No matter what the truth, the potential PR nightmare from stories like these something any genuinely pro-environment firm wants to risk.

No target-based route for offsetting

There are other reasons for thinking before building offsetting into a corporate net zero portfolio.

The Science Based Targets initiative (SBTI) is a collaboration between CDP, the United Nations Global Compact (UNGC), World Resources Institute (WRI), and the World Wide Fund for Nature (WWF) and is one of the We Mean Business Coalition commitments.

It champions the science-based target setting as a powerful way of boosting companies’ competitive advantage in the transition to the low-carbon economy. So what does SBTI say on offsetting?

Put simply, this; ‘The use of offsets is not counted as reductions toward the progress of companies’ science-based targets.

‘The SBTi requires that companies set targets based on emission reductions through direct action within their own boundaries or their value chains. Offsets are only considered to be an option for companies wanting to contribute to finance additional emission reductions beyond their science-based target/net-zero.’

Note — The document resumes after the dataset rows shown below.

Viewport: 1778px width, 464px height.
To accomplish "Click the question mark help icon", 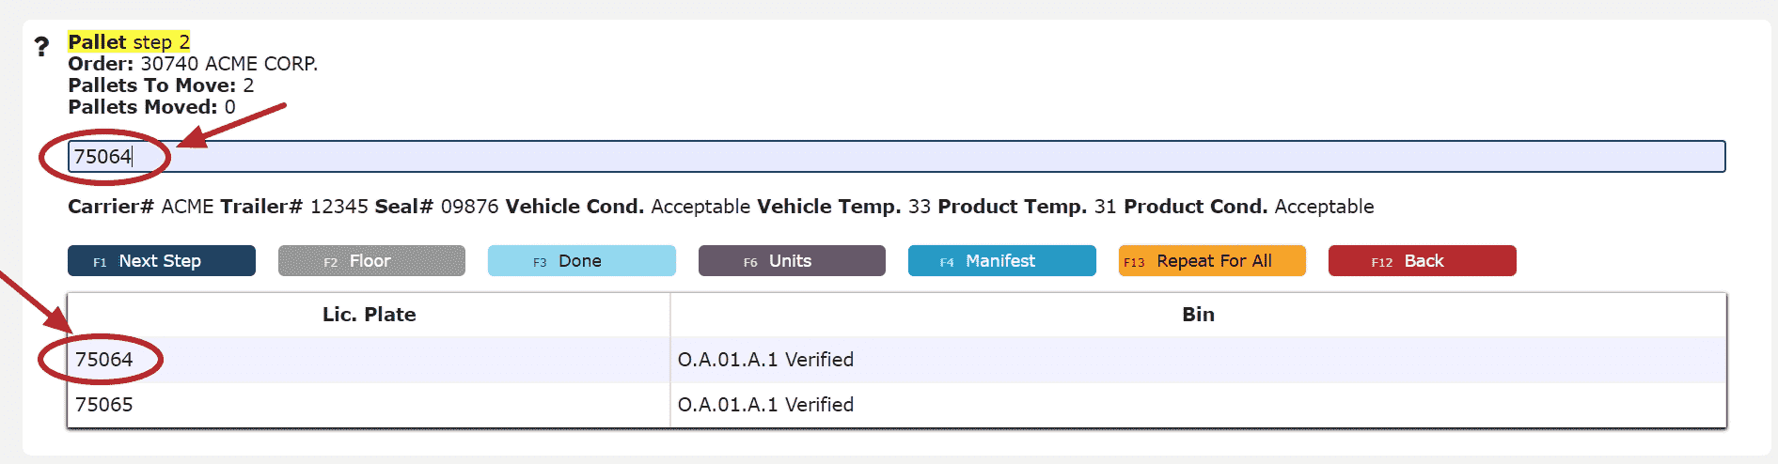I will pos(41,47).
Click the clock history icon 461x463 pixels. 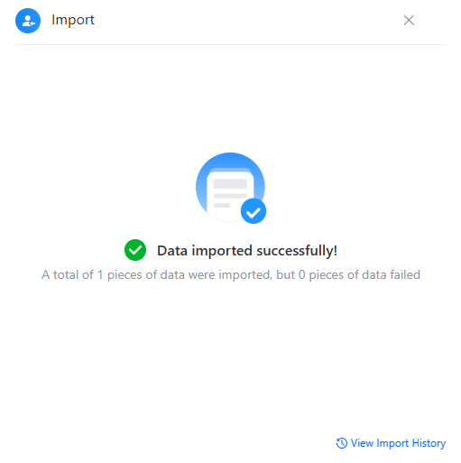click(342, 443)
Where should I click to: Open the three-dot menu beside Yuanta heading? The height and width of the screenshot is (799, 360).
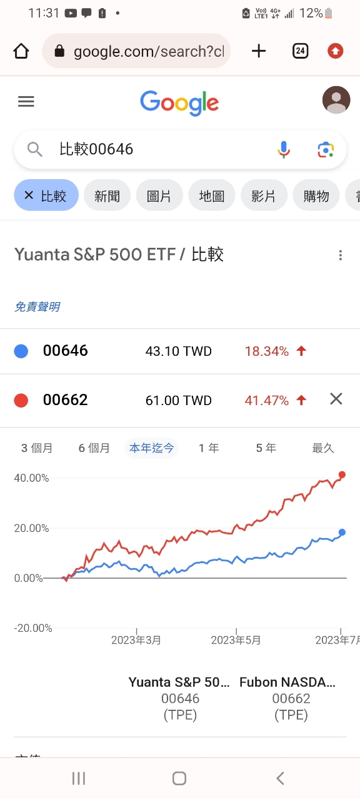point(341,255)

When does carbon offsetting have a role?

Serious corporate net zero strategies will look at every possible way to reduce emissions through efficiency, demand reduction and clean energy sources. But the fact is, although businesses may have a net zero strategy in place, emissions will still be generated over the coming years. The overall goal is to stop emissions creeping up, which means investment is needed as soon as possible to fund projects around the world that provide the solutions to that goal, needed at the government but also business level.

It’s important to set and implement the strategy, but also look to consider offsetting now.

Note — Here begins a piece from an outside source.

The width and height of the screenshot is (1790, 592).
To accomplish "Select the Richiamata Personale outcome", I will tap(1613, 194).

For offsets to be considered, they need to ensure environmental integrity, they need to be real, measurable, genuinely additional (reductions that wouldn’t have occurred without the offset project), and achieve emissions reductions. Quality of the offsets are often the queried but over the past 10 years there have been significant advancements and there are now excellent, widely recognised standards in place, including the Verified Carbon Standard and Gold Standard

We would recommend taking a combined approach of both direct actions to decarbonize your business and compensate for unavoidable emissions via offsets that meet appropriate quality criteria.

Carbon offsetting is a complex process, so working with a credible and verified partner to implement your carbon offset project is key.

When carefully considered, offsetting can do good. But the scale of the debate and the evident risk involved makes this an option that demands thorough research before it emerges onto forward-thinking firms’ net zero action list.